The skin is plentifully supplied with mucous. During life the mucous forms an even film over the entire surface of the skin below the surface of the denticles. Scuba divers who have accidentally come into contact with this mucous say that it is thick and black, rather like axle grease, very fishy-smelling and rather hard to clean off one’s wetsuit!
Brain and Senses
Basking shark brains are very small, especially when compared to the size of the animal. The basking shark needs to locate its preferred planktonic food and the brain provides some evidence that smell is the most importance sense to this species. Normally sharks detect their food by seeing it, smelling it or detecting electrical signals from it with its Ampullae of Lorenzini. The tiny eyes are probably not directly important in locating its food but it is probable that they are important as light detectors, helping the basking sharks to detect changing light levels when they are moving up and down through the water column trying to locate food. Drs Matthews and Parker found that the brains’ olfactory tract, where the sense of smell is processed, is 15cm long whereas the whole of the rest of the brain is only 10.5 cm long! If basking sharks allocate that much relative brain power to smell it would seems to indicate that smell is VERY important to basking sharks! Interestingly, the basking sharks brain cavity is much larger than its brain.

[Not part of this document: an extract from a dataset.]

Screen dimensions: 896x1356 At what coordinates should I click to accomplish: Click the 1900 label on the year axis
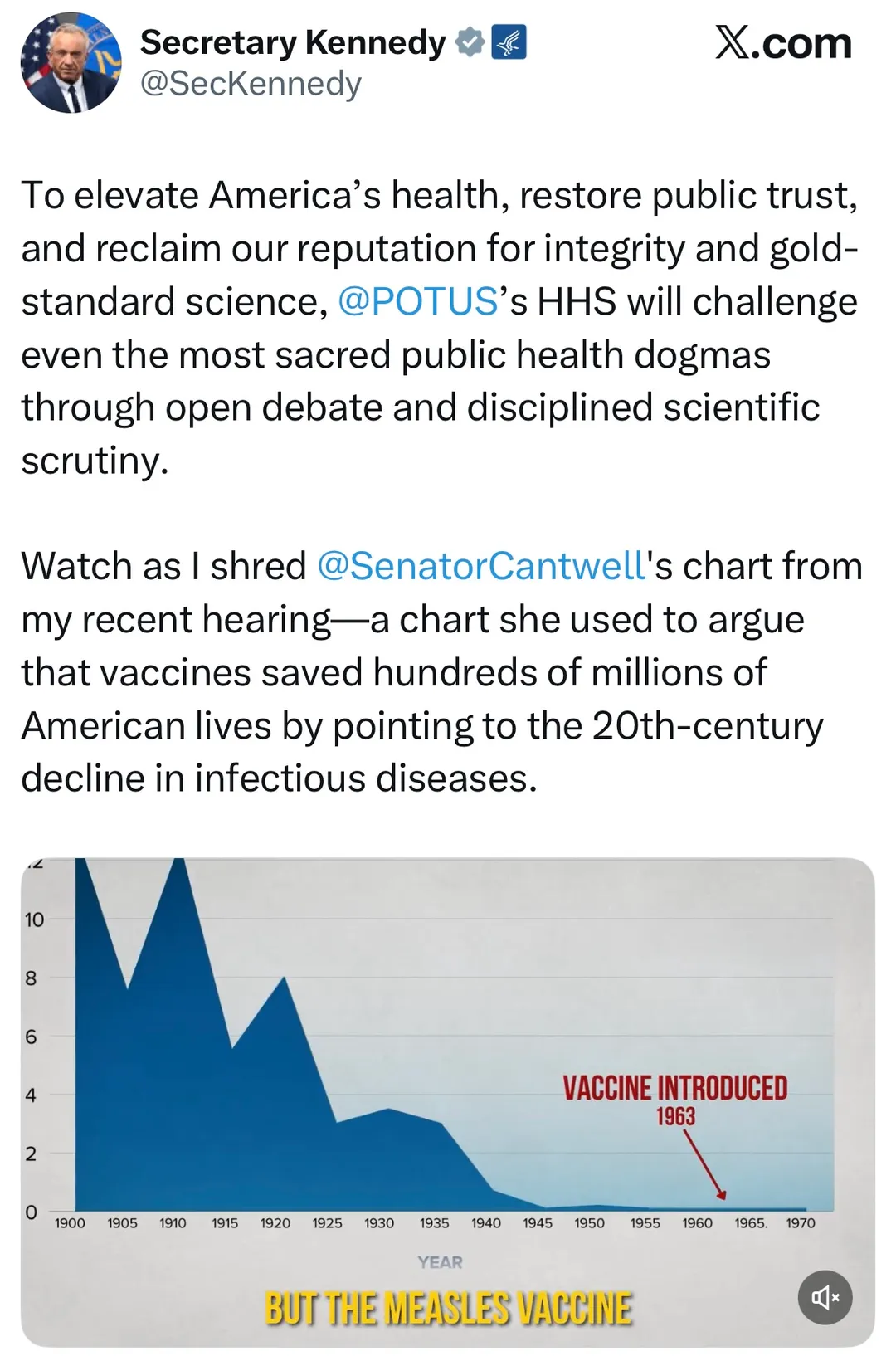click(70, 1223)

Drs Matthews and Parker found that the small brain was held in place in the large brain cavity by fine strands of tissue! Its predatory relatives have proportionally larger brains. Obviously the basking shark does not need a large brain like its predatory cousins and its small brain with a relatively large portion for smelling out its food source is all it needs to survive.
Basking sharks suffer from several external parasites typically seen around the shoulder, flank and vent. The largest is the lamprey (Petromyzon marinus) an eel-like primitive fish that has a sucker-mouth that, when attached to a soft skinned whale, might feed from the flesh. It appears that this does not happen in basking sharks since its jaws cannot penetrate the thick denticle-covered skin. The lamprey probably just uses the shark as a mode of transport.
The skin may have scars where lampreys have attached themselves. These white scars are typically 2-3 inches (5-8cm) long and half as wide. The shark in the picture has some white scars behind its dorsal fin. Basking sharks often have scars and bleeding regions around the cloaca (external genital region). These are the result of their very rough skins rubbing together during mating. There are often white scars around or on the dorsal fin due to the male biting the female’s dorsal fin during the mating embrace. Basking shark mating behaviour is far from gentle!